REQUIREMENT ::
Edit the items below by putting "Screen size" in place of "Screen dimensions" and leaving all else as it is. Omit the pictures.

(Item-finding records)
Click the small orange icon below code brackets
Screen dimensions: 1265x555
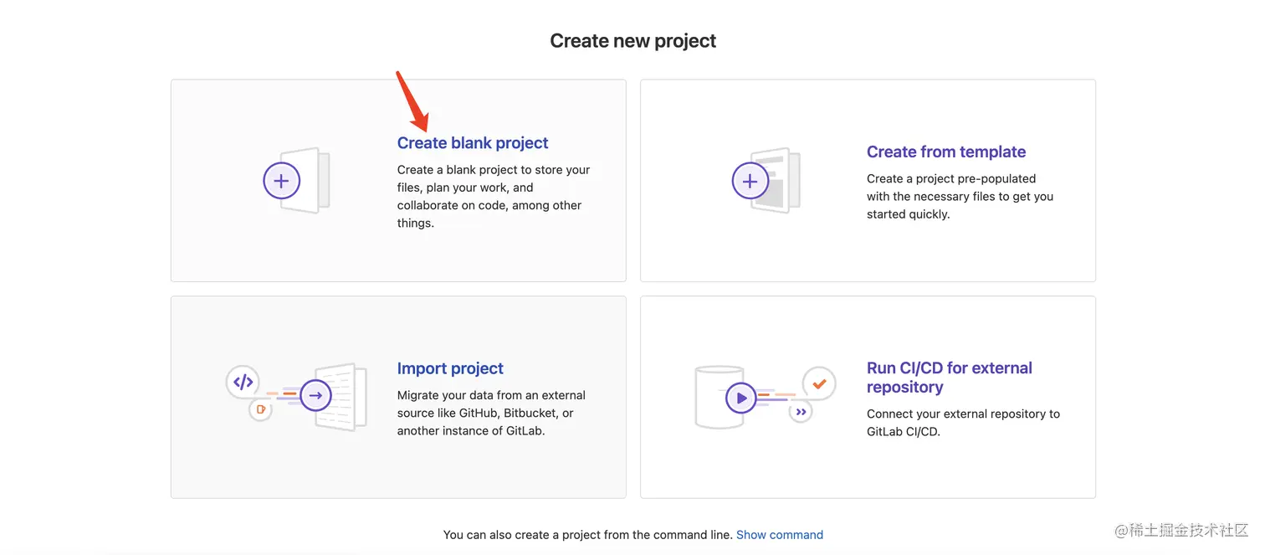point(261,409)
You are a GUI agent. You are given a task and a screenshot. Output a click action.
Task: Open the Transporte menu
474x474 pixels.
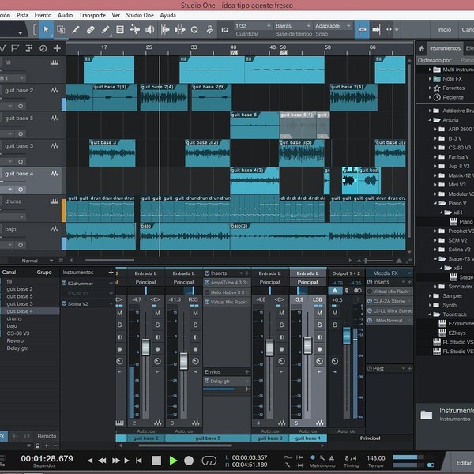coord(92,15)
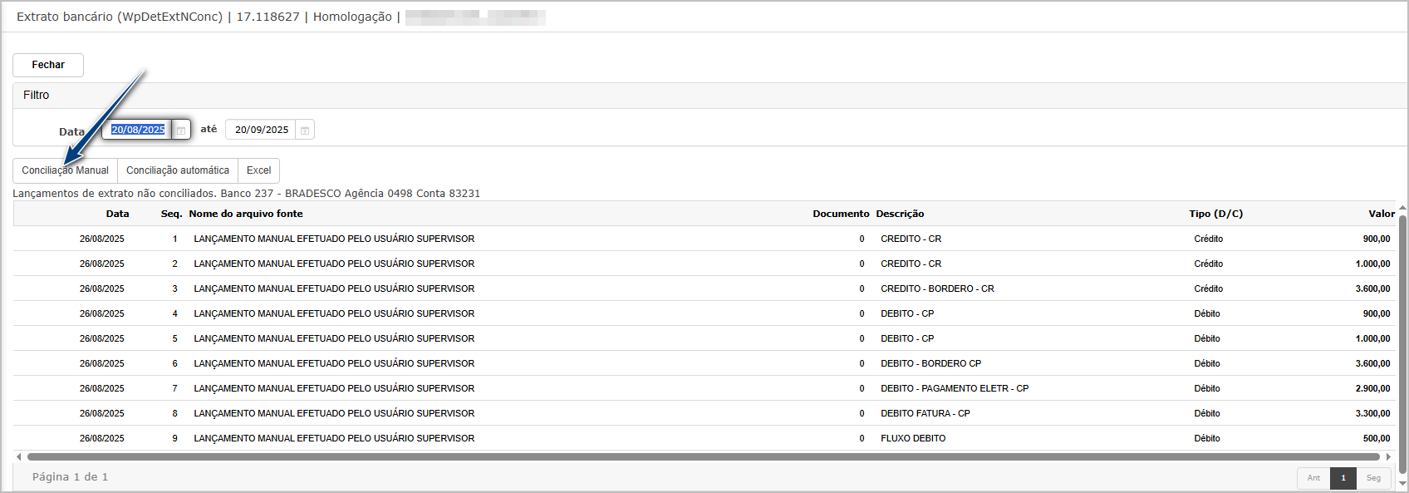1409x493 pixels.
Task: Sort by Tipo (D/C) column header
Action: pos(1215,214)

WRITTEN RESPONSE ::
Click the small orange icon below code brackets
Screen size: 1265x555
point(261,409)
You are a GUI agent. You are given a task and a screenshot. Output a click action.
Task: Open the Transporte menu
474x474 pixels.
coord(92,15)
1409x493 pixels.
Task: Sort by Tipo (D/C) column header
Action: pos(1215,214)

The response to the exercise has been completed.